We are a group of almost all first-time hackers who were eager to use our diverse skill sets to create something amazing. We started talking about what we were capable of creating, and decided a simple game would be achievable in the 36 hours. We then discussed goals for our game, and came up with a collaborative appraoch to teach the skills of team communication and collaboration.

What it does

This game requires players to balance a seesaw as weight is continuously and randomly added to each side. The goal of the game is keep the surface level, and avoid the seesaw touching the ground. Ideally, as a two player game, it would have players work together, each balancing a moving weight on one side of the seesaw to redistribute weight and keep the seesaw balanced.

How I built it

This game was built entirely from scratch, with no APIs or copied code. We started with a empty script. We decided to use simple geometric objects within HTML's Canvas, managed to have objects display and then animated those objects. Then the physics of the game and all the mathematics were conceptualized and written into the code. The user input was then defined and implemented. From there on, it was debugging and adding new features.

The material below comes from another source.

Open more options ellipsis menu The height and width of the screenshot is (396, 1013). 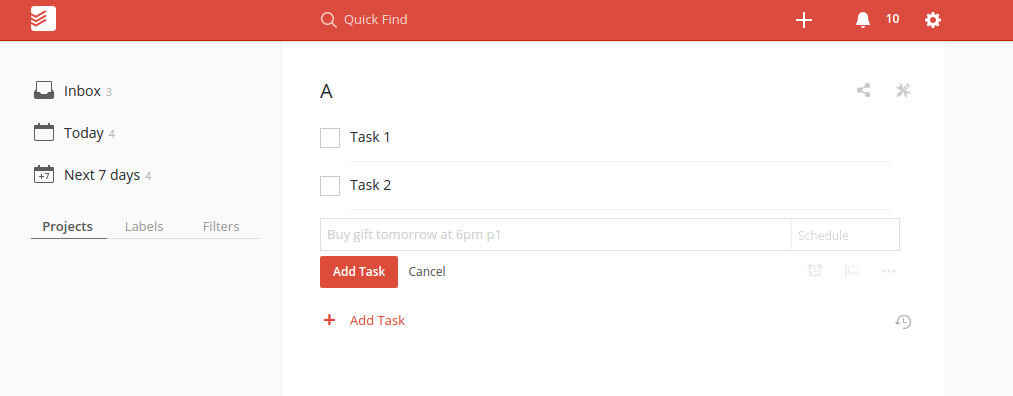point(889,271)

The motion controller was built using an Arduino 101 from MLH, it controlled 4 relays which then controlled a MakeyMakey.

Challenges I ran into

Our ultimate goal was the creation of a multiplayer game, but we ran into a few roadblocks with the mathematics and coding. Since the plank is tilting constantly at different speeds according to the respective shift in balance, the weight and the plank are all moving in two dimensions according to an one-dimensional input. The calculation and the coding for this kind of feature can prove to be extremely difficult.

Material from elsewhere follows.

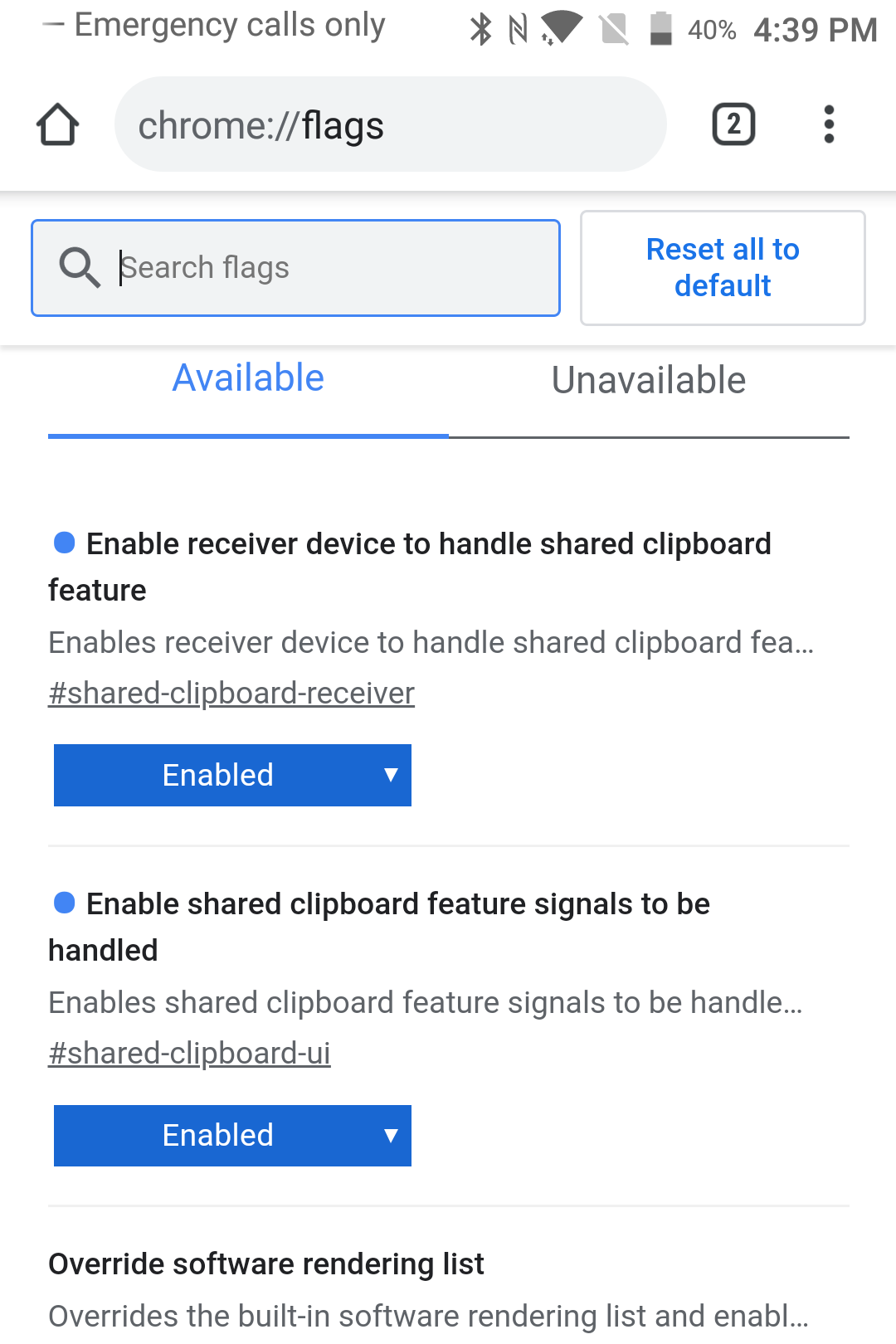Focus the Search flags input field
896x1344 pixels.
[x=332, y=268]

Accomplishments that I'm proud of

As a novice coder, I (Erin) tok the opportunity to learn about javascript and bootstrap while here. I created, the first .html page I've ever created independently.

What I learned

Each of the challenges we encountered forced us to explore new dimmensions of coding, mathematics, and game reiterations as we worked towards creating a working product. I persoanlly have learned that even simple cocnepts and designs can create headaches in the design process, and that we should always estimate more time for tasks than we think we need, in order to have wiggle room to olve problems we encounter.

What's next for Power Balance

The next steps include expanding the game for multiplayer use. With more time and investment into graphics, Power Balance has the potential to be marketable to companies such as Luminosity as an expansion to their already existing package of brain-training games.